> [EXERCISE REQUIREMENTS]
As you restate the entries, keep every word intact and leave out whatever images they hold.

> [SUPPLIED DATA]
__________________________________________________

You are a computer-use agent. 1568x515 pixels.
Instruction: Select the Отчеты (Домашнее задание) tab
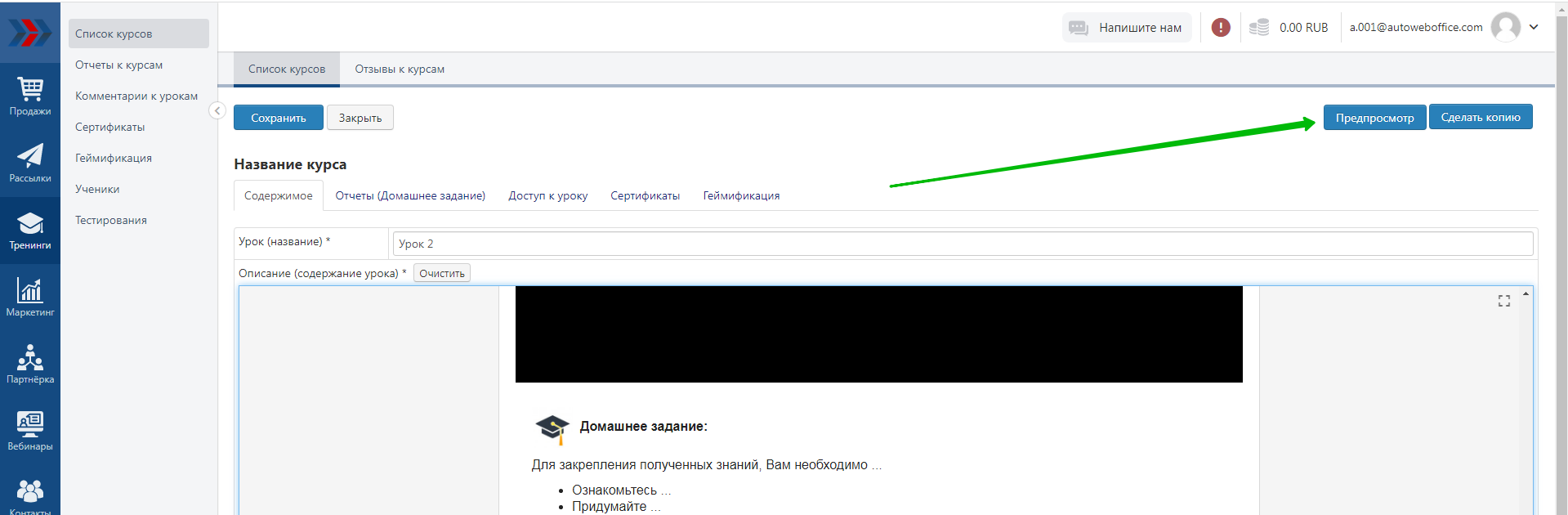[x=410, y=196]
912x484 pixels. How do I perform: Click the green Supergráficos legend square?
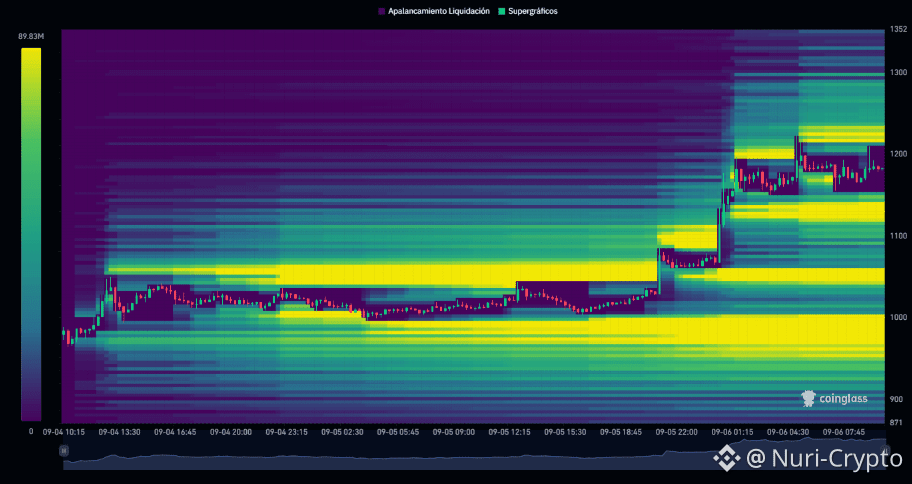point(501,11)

__________________________________________________

> [SOLUTION FOR THIS PROBLEM]
You are a computer-use agent. 1568x515 pixels.
Instruction: Select the Отчеты (Домашнее задание) tab
[x=410, y=196]
912x484 pixels. How do I perform: Click the green Supergráficos legend square?
point(501,11)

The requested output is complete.